Research by trading platform eToro found one in three people used the lockdown to learn a new skill or do training to boost their career,
And Stuart Lewis, founder of Restless.co.uk, the over-55s jobs and careers website, says visits to the site have doubled during the lockdown, with many people searching for more altruistic and rewarding career paths.
He says: “Amid the chaos of the pandemic, people are taking the time to reconsider what they want from their lives and work. Those who had put off a career change have used the time to research their next steps.”
Adapting a business
Many self-employed workers and business owners have had to be flexible and innovate to survive.
When lockdown came, Joanna Grandi, a self-employed dealer of mid-century furniture, was anxious about the outlook for her business Upperton Interiors, which she set up 18 months ago. Business had been strong, but Joanna feared consumer spending would stop.
“I knew I would have to adapt and look at new opportunities,” says Joanna, who lives in Eastbourne, East Sussex, with her partner and two daughters.
“I have had to rely solely on online marketplaces including Facebook and online auctions. I moved out of my comfort zone of mid-century pieces to look at the Art Deco period and also 1980s furniture, which is becoming popular. Things have gone so well I am now planning to continue working in this way and branching out to new design periods.
“As an entrepreneur I am always thinking of new and different ways to move my business forward,” Joanna adds.
“I am concerned about the future. If we head into a deep recession, consumer spending will drop. But I will try to stay nimble and keep going.”

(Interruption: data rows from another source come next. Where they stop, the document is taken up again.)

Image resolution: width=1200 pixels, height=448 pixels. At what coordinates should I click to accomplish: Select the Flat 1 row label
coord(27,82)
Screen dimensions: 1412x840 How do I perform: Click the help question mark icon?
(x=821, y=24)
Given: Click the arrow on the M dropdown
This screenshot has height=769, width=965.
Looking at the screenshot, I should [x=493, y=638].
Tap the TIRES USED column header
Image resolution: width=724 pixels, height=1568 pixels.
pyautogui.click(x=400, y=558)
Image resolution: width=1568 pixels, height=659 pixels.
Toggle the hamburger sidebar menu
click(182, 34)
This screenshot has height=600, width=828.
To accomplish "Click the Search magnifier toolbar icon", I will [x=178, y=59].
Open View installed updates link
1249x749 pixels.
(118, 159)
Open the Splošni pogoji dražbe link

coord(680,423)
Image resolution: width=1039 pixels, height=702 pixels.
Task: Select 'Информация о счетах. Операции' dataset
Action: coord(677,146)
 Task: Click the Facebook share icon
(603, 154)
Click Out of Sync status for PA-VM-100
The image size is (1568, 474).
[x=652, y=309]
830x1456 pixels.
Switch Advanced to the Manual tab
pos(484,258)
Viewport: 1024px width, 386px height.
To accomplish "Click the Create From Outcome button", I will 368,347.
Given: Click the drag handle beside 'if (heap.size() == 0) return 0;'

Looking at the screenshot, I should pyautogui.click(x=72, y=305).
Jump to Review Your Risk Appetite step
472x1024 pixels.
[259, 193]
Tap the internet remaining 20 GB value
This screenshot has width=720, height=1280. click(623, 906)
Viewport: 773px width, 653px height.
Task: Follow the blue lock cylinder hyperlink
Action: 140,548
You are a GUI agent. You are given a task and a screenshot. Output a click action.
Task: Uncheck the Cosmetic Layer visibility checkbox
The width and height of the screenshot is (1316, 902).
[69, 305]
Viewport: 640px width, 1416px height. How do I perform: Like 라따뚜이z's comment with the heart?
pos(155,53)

Greener, cheaper commuting
Fears about the spread of coronavirus on public transport are forcing more workers to change how they get to work. And while cars are the number one choice, more of the workforce is looking to greener and cheaper alternatives – walking and cycling. Bike sales soared during the lockdown. The Government has also announced £2 billion in funding for cycle lanes, safer junctions and wider pavements for pedestrians.
Primary School teacher Helen Simpson, 42, continued to travel in to work during the lockdown. Her school was open for children of key workers and for vulnerable children.
But Helen, who lives in South East London with her husband and seven-year-old son, has steered clear of her usual commuter train. Instead she has walked, jogged or cycled the five mile round trip to school. As well as getting fit, it means Helen is saving around £50 a month in train fares.
“It has helped that the weather has been so good, but I will definitely continue to cycle to work,” says Helen. “I won’t go back to using the train. There are so many benefits to cycling for health, the environment and my bank balance.”
If you are an employee, you may be eligible for the cycle to work scheme, which offers discounts (25% for basic-rate taxpayers) on new bikes.Visit Cyclescheme.co.uk for more details and talk to your employer.